JAKARTA – Operasi 30 September 1965 yang dilancarkan Komite Revolusi atau G30S PKI gagal. Dewan Revolusi yang dipimpin oleh Lt. Kol. Untung Sutopo, tidak dapat mengambil tindakan lebih lanjut ketika beberapa perwira senior Angkatan Darat, yang dikenal sebagai Dewan Rakyat, ditangkap.
Ungkapan majelis umum tersebut mengacu pada kecaman terhadap pejabat tinggi TNI Angkatan Darat yang dianggap tidak setia kepada Presiden Sukarno atau Presiden Bung Karno.
Dalam waktu singkat, tim RPKAD yang dipimpin Sarwo Edhie Wibowo berhasil membalikkan keadaan. Banyak stasiun terkemuka yang berhasil dipulihkan, termasuk Radio Republik Indonesia (RRI). Pasukan RPKAD yang mengepung Halim Perdanakusuma juga sudah dalam posisi siap menyerang.

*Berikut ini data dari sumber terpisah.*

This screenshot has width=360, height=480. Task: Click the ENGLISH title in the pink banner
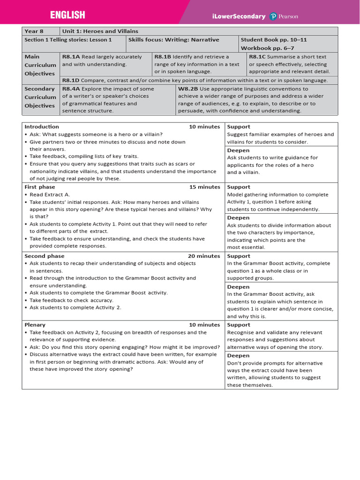[x=68, y=15]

Karena situasi semakin memburuk, Ketua DPP Partai Komunis Indonesia DN Aidit bergegas ke Jakarta. Ia memutuskan menyelamatkan diri karena menilai Jakarta tidak aman.
Aidit tiba di Yogyakarta pada 2 Oktober 1965. Daerah Istimewa Yogyakarta dipilih karena bekas ibu kota Kerajaan Indonesia ini merupakan salah satu basis PKI.

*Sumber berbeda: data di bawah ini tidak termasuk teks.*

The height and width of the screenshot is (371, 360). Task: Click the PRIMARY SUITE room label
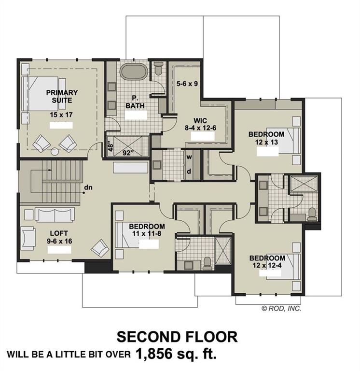(x=62, y=97)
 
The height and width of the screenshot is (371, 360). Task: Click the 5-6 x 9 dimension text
(x=187, y=84)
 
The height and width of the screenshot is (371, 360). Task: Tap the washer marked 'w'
(x=190, y=157)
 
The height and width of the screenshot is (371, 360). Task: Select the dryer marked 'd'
(x=190, y=171)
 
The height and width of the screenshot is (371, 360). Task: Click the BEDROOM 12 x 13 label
(x=267, y=138)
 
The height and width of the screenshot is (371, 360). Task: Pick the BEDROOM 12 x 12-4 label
(x=267, y=262)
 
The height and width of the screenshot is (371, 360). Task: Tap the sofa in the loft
(x=54, y=214)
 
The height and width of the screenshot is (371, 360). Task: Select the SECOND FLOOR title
(x=177, y=337)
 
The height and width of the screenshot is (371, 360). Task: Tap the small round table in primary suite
(x=55, y=151)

Menurut peneliti asing Herbert Feith pada pemilihan umum Indonesia tahun 1955, PKI Yogyakarta mendapat dukungan terbanyak, dengan 237.000 suara.
Selain itu, pada tanggal 1 Oktober 1965, sehari setelah G30S PKI, diadakan protes besar-besaran untuk menunjukkan dukungan terhadap Gerakan 30 September 1965.

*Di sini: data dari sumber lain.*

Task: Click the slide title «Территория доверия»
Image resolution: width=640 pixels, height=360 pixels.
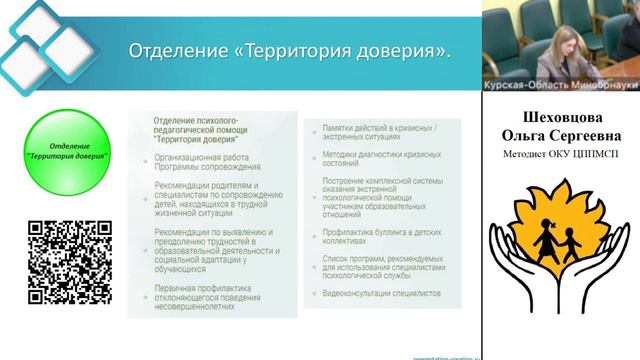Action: click(291, 52)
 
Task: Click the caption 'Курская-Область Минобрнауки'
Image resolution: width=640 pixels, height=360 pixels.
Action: click(561, 85)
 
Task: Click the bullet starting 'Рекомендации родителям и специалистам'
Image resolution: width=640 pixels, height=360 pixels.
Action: click(213, 198)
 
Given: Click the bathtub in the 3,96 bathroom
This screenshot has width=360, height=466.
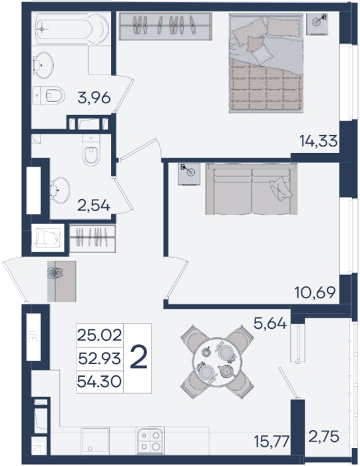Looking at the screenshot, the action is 72,29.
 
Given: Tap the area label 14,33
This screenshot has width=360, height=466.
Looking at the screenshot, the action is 319,141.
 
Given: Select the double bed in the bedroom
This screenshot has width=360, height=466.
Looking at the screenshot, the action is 266,63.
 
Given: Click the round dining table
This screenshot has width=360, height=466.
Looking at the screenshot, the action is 216,361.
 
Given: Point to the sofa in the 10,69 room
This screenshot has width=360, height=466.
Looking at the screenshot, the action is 252,189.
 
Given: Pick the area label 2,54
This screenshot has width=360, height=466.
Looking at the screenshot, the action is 94,205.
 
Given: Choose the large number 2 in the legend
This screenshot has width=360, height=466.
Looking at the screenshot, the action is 138,358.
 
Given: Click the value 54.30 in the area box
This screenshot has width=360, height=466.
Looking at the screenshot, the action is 99,381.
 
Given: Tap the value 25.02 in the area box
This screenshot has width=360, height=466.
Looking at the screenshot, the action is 99,336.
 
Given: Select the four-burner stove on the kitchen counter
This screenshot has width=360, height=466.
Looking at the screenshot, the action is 150,441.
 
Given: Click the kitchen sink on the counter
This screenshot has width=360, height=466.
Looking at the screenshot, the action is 95,441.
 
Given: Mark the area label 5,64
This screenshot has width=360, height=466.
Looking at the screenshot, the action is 270,323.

Sikap serupa juga diungkapkan Walikota Surakarta, ia menyatakan dukungannya terhadap aksi 30 September 1965, begitu pula Wakil Gubernur Jawa Tengah yang merupakan salah satu anggota PKI.
Selama berada di Yogyakarta, Aydit menaruh harapan besar kepada Presiden Sukarno yang mampu menyelamatkan keadaan. Ia menulis surat dan mengirimkannya kepada Bung Karno.
“Saya menyarankan Presiden untuk mengidentifikasi Gerakan 30 September dengan Majelis Umum. Pemulihan keamanan dipercayakan kepada Front Nasional yang dikendalikan oleh pendukung Sukarno dan PKI. Sebagaimana tertuang dalam buku Runtuhnya Komunisme di Indonesia (1969): “Dan membiarkan organisasi politik, organisasi besar, surat kabar, dan stasiun radio tetap beroperasi seperti sebelum Gerakan 30 September.”
Surat DN Aidit kepada Soekarno ditemukan saat pemeriksaan mahasiswa di markas PKI. Surat itu kemudian muncul di persidangan Dr. Soebandrio, mantan Pangdam dan Direktur Badan Intelijen Pusat (BPI).
Buku itu, usaha terakhir DN Aidit, terbukti sia-sia. Keadaan PKI semakin diperumit dengan ditemukannya jenazah seorang perwira senior Angkatan Darat di sumur Lubang Buaya pada tanggal 3 Oktober 1965.
Setelah jenazah pahlawan revolusi itu ditemukan, terjadi kerusuhan di Jakarta karena kemarahan masyarakat terhadap PKI. Kantor Tiongkok, markas PKI, dan rumah DN Aidit diserang warga sipil.
Ini bukan hanya tentang memecahkan sesuatu. Massa yang marah pun ikut menyalakan api. Pada tanggal 9 Oktober 1965, dua batalyon RPKAD dikirim untuk merebut Yogyakarta.
Pada malam 21 November 1965, Aidit yang terus berusaha melarikan diri ditangkap di Solo. Seorang petinggi PKI terbunuh di Kabupaten Boyalali, Jawa Tengah.
Pada 12 Maret 1966, PKI resmi dinyatakan sebagai partai politik terlarang.